Economic inequalities and their production also have to be understood in terms of the experience of both winners and losers; how do material inequalities affect status inequalities, and vice versa? People’s lived experiences of inequality – whether socio-economic, gender, ethnicity or other forms of inequality – have implications for their experiences, incentives, motivations and sense of self. And these implications have far-reaching effects upon social, political and economic life. Our research agenda will encompass ethnographic and other studies which seek to understand the changing impact of inequalities on lived experience in different parts of the world. Current projects include the impact of time inequalities in India and the impact of economic, ethnic and spatial inequalities on levels of violence and social disorganisation/fragmentation in both the US and South America.

What can be done about inequalities?

Our final question is whether inequality is inevitable, and what might mitigate or curtail it? We pose this question mindful of the significance of the kind of wealth and inheritance effects which Thomas Piketty has emphasised will generate increasing levels of inequality as those with most wealth will tend to disproportionately accumulate more in the future. We are also mindful of the way that cultural and social capital can re-inforce the inheritance of economic inequalities, possibly reinforced by new forms of social and economic differentiation based on automated data collection and data processing. Information technologies with zero marginal costs and huge returns to scale, along with robotisation, is likely to drive trends into the future, with possible implications in rewards to different kinds of skills, and the generation of huge geographical differences between economies in different parts of the globe.
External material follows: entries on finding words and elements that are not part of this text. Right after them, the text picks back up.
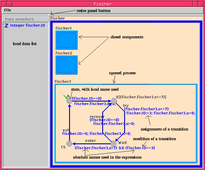The height and width of the screenshot is (170, 205).
Task: Click the enter transition condition expression
Action: pos(115,148)
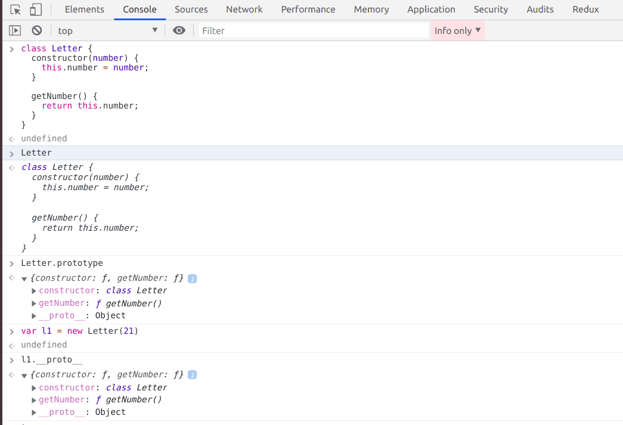Switch to the Sources tab
This screenshot has height=425, width=623.
191,10
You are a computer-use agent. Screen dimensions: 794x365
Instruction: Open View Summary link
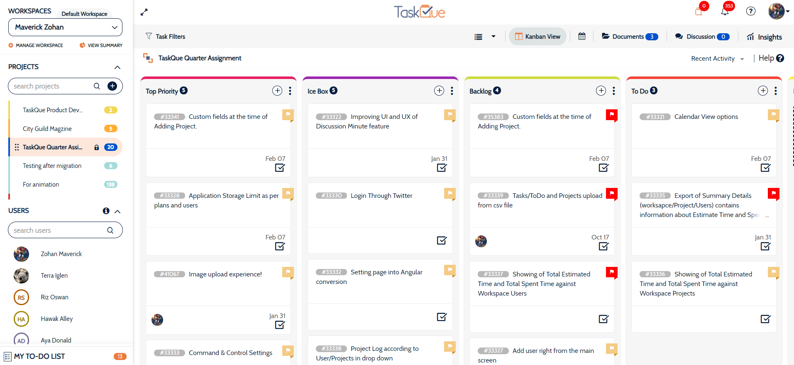pyautogui.click(x=101, y=45)
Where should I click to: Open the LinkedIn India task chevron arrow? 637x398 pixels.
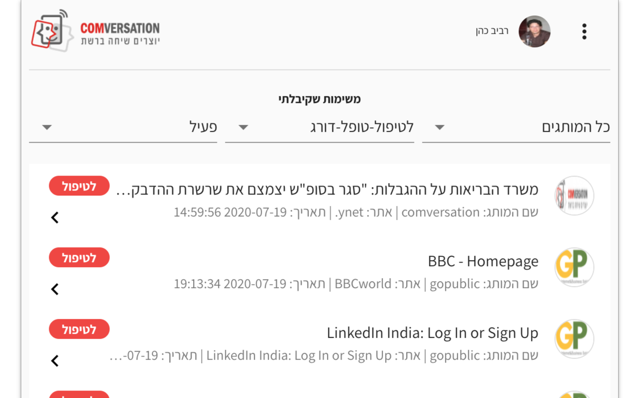pyautogui.click(x=55, y=361)

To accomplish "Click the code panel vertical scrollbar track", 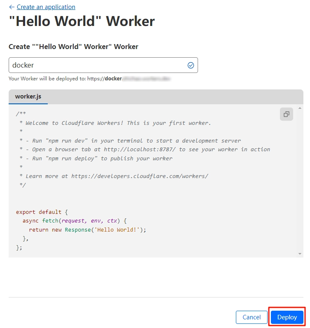I will [x=300, y=181].
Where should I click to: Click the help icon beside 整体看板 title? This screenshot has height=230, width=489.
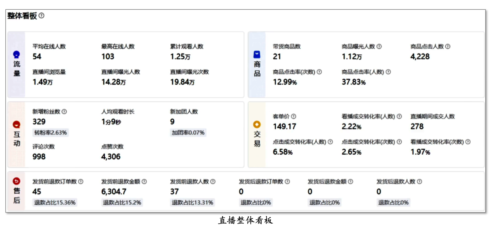41,16
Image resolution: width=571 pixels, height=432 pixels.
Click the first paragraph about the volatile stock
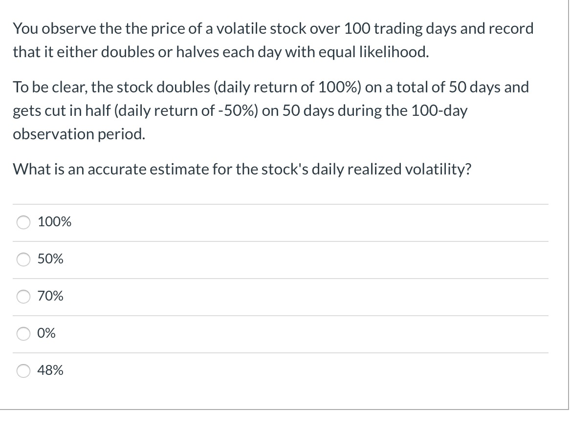pyautogui.click(x=273, y=40)
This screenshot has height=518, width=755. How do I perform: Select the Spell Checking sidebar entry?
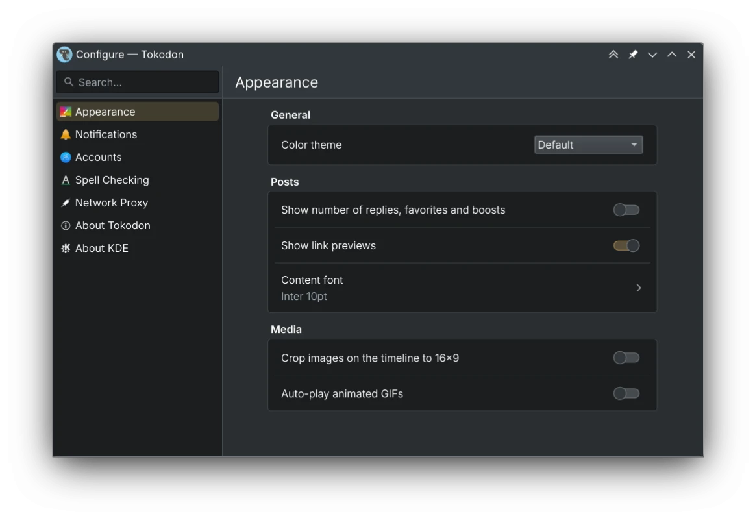point(138,180)
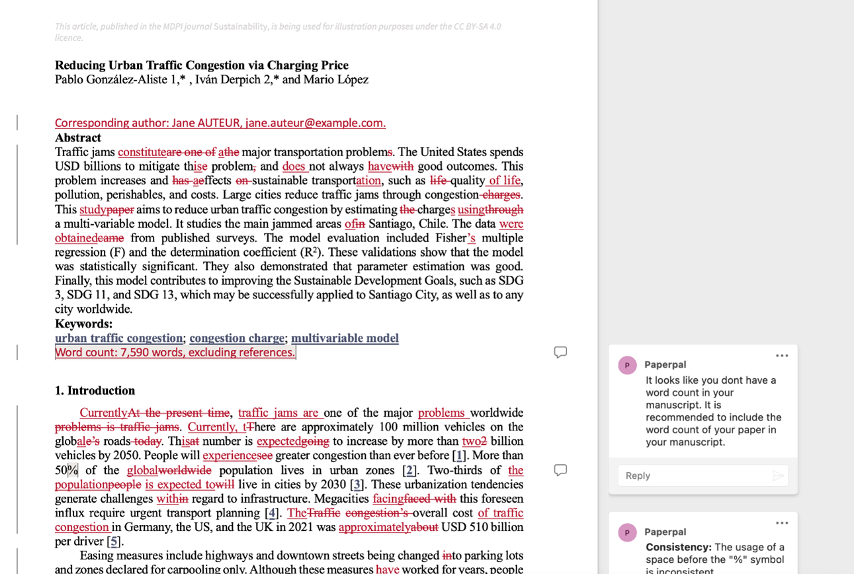Click the Paperpal avatar on the Consistency comment
This screenshot has height=574, width=854.
[627, 532]
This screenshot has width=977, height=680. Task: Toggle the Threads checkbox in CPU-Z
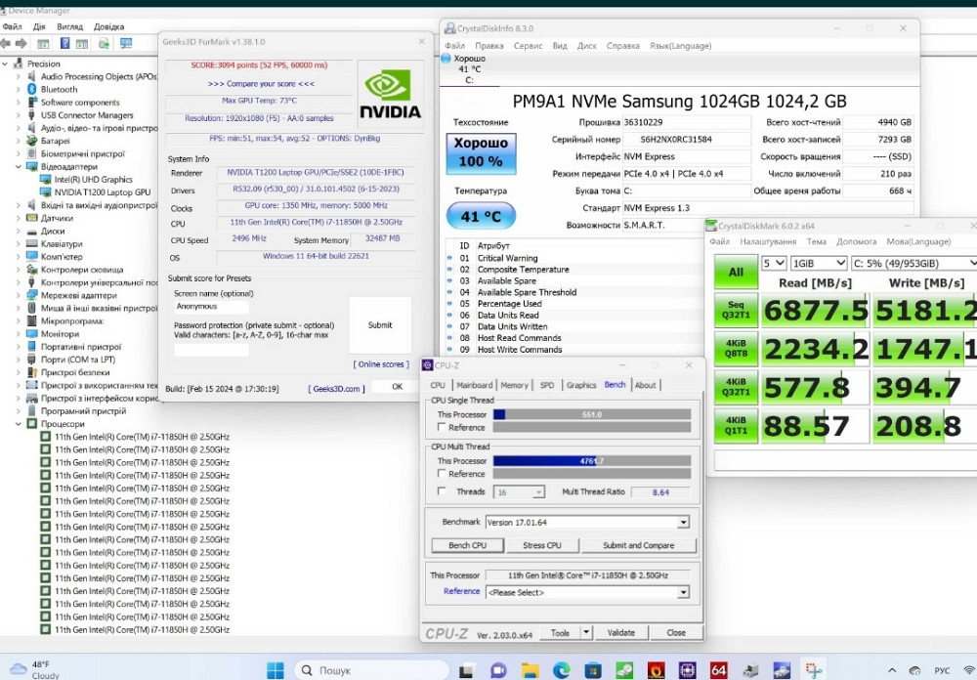[442, 491]
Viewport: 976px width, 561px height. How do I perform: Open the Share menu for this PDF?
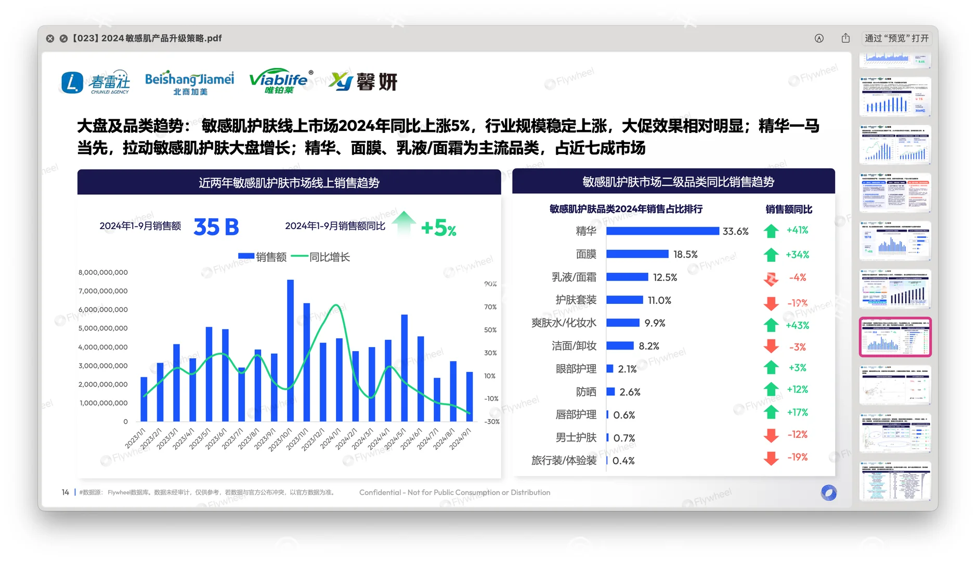point(845,38)
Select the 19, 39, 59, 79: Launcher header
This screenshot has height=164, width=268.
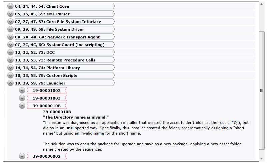pyautogui.click(x=65, y=83)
We see geographical reinforcement processes also tending towards the reproduction of inequality.

Our research in this area will have a strong comparative and international focus, examining why it is that some systems appear to produce higher levels of inequality; asking why high levels of inequality appear to be so readily tolerated in many areas; and analysing the implications of this understanding for the possibilities for countering inequality in particular contexts, through coalition-building of various kinds and the development of policy instruments such as taxation, wage regulation and the instantiation of rights.